Oral storytelling is distinct from written because of its dependencies on human memory, skill in delivery, and a familiar audience. Ong et al (2002) observe that oration to the ancient Greeks is a “crafting” or “weaving” of words in a way that will impress an audience that comes with a set of agreed upon expectations. Their idea that it is a form of “apprenticeship” speaks to mastering memory, delivery, and ability to read an audience for feedback (8). Were I to write my narrative, I would draw from what I have studied in other texts to make decisions about the details, their arrangement, and the diction I would use to express each part. I would probably make partial reference to other written texts—perhaps even without realizing it—to make my narrative more engaging. The diction of my writing would transmit my education, cultural background, and my social class. Once written, the story exists as an entity separate from my memory of the events themselves. Conversely, it exists as an oral story only when I tell it. Another family member’s version is not necessarily a reliable substitute or copy. A (crafted) written account would transform family members into characters, the ocean into a setting, and the events into a plot that relies on familiar structures. It may interfere with their memory of the event, or it may invite them to revisit it in a new way (Ong, 2002).

References

Gnanadesikan, A. E. (2011). The First IT Revolution. In The Writing revolution: Cuneiform to the internet (Vol. 25). (pp. 1-10) John Wiley & Sons.

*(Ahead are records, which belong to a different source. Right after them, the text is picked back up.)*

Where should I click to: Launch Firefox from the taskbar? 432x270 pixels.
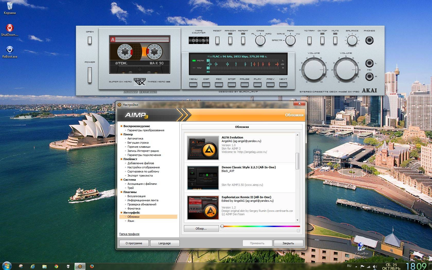click(x=92, y=266)
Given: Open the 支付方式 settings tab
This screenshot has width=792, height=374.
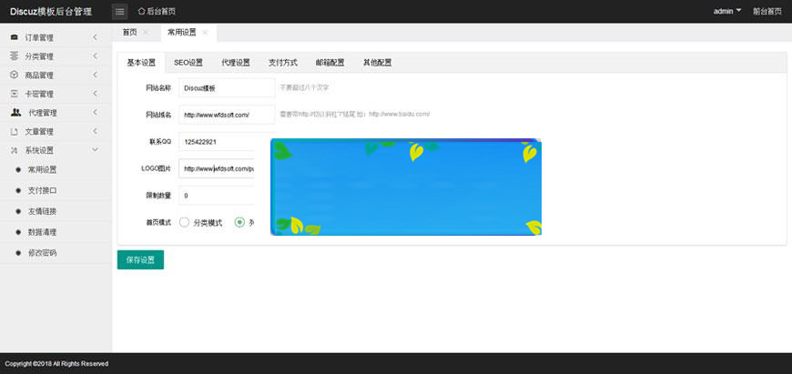Looking at the screenshot, I should click(x=282, y=63).
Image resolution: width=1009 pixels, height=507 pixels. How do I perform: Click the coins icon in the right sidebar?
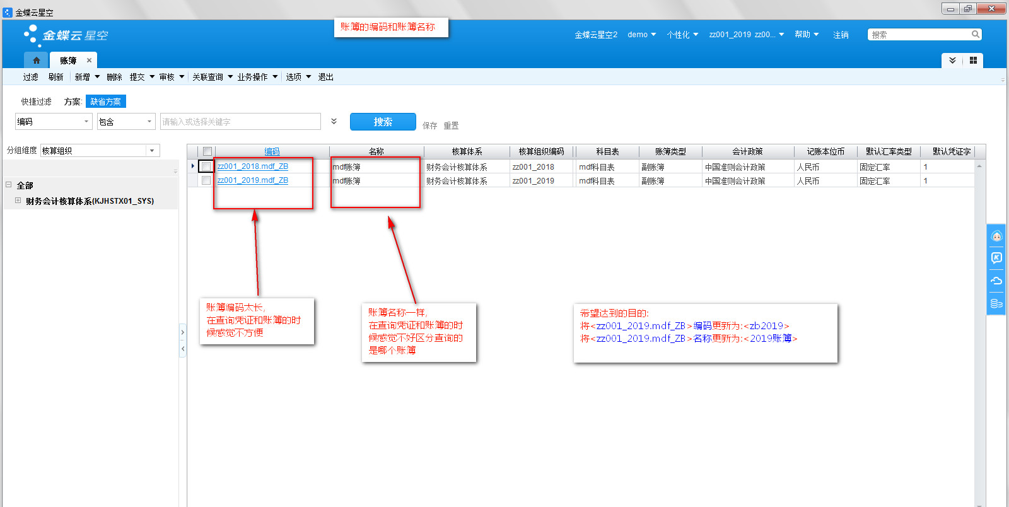[996, 303]
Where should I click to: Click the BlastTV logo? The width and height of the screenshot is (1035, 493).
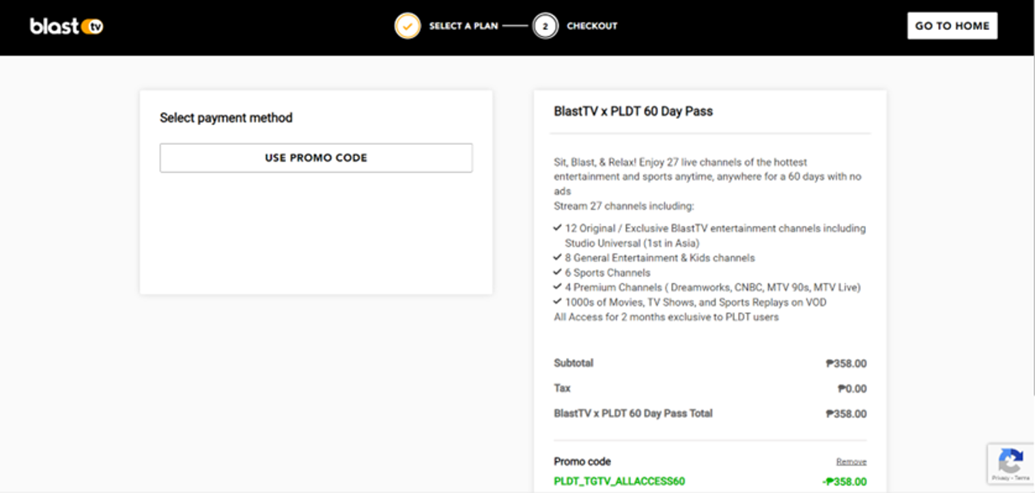click(66, 26)
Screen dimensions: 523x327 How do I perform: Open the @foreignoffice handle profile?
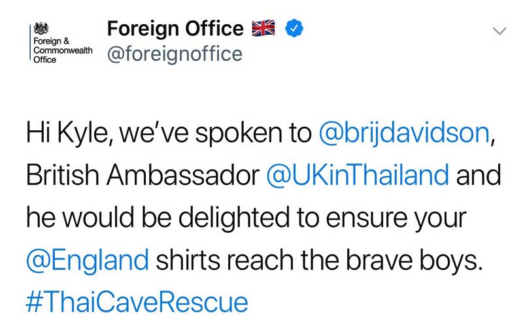click(x=175, y=54)
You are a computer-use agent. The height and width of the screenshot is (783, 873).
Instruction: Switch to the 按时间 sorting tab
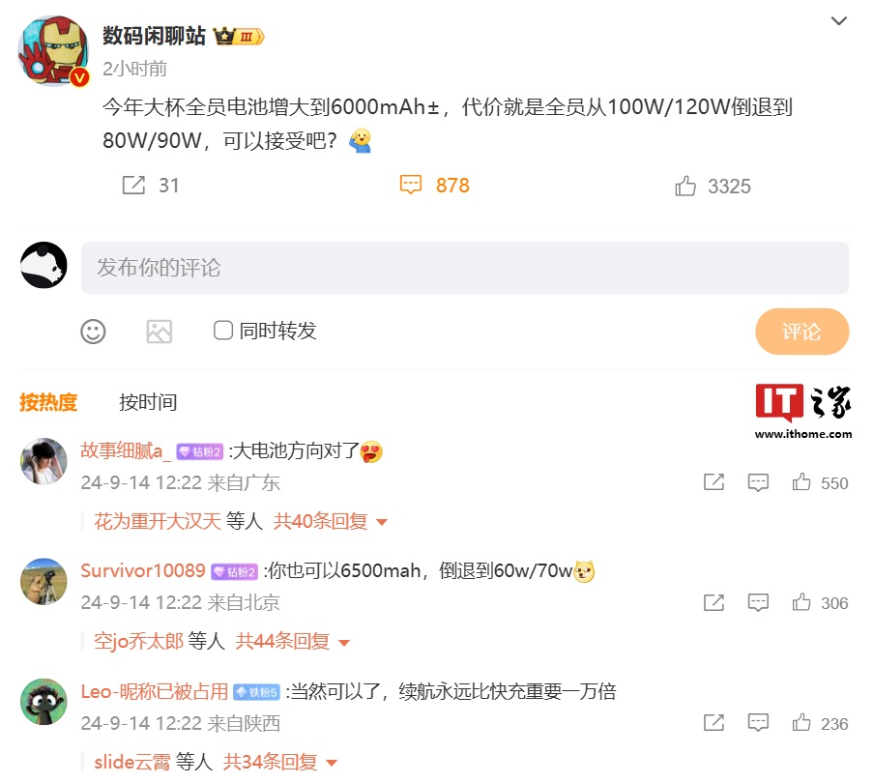point(148,402)
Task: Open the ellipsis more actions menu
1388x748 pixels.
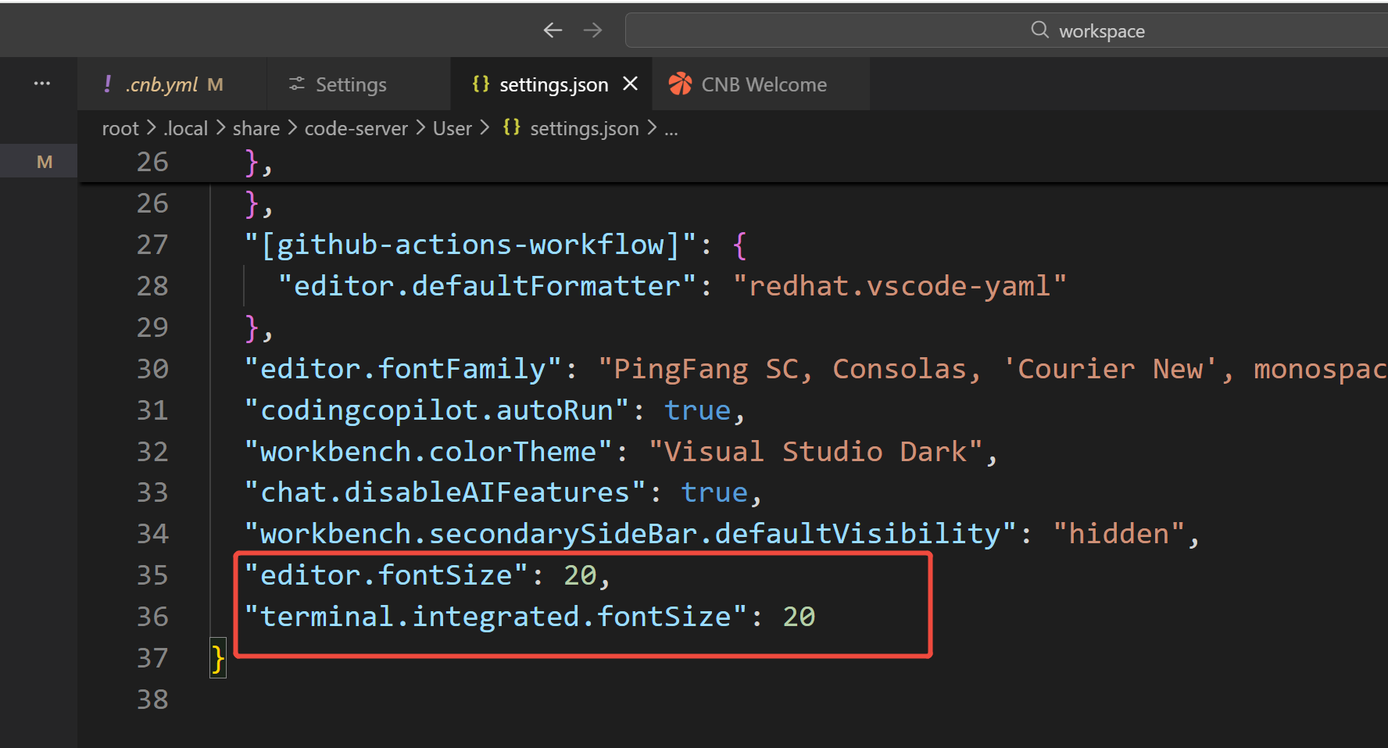Action: [x=42, y=84]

Haas, C. (2013). The Technology Question. In Writing technology: Studies on the materiality of literacy. Routledge. (pp. 3-23).

Ong, W., (2002). Orality and literacy: The technologizing of the word. New York; London: Routledge. https://www.taylorfrancis.com/books/mono/10.4324/9780203426258/orality-literacy-walter-ong

Schmandt-Besserat, D. (2009). “Origins and Forms of Writing.” In Bazerman, C. (Ed.). Handbook of research on writing: History, society, school, individual, text. New York, NY: Routledge.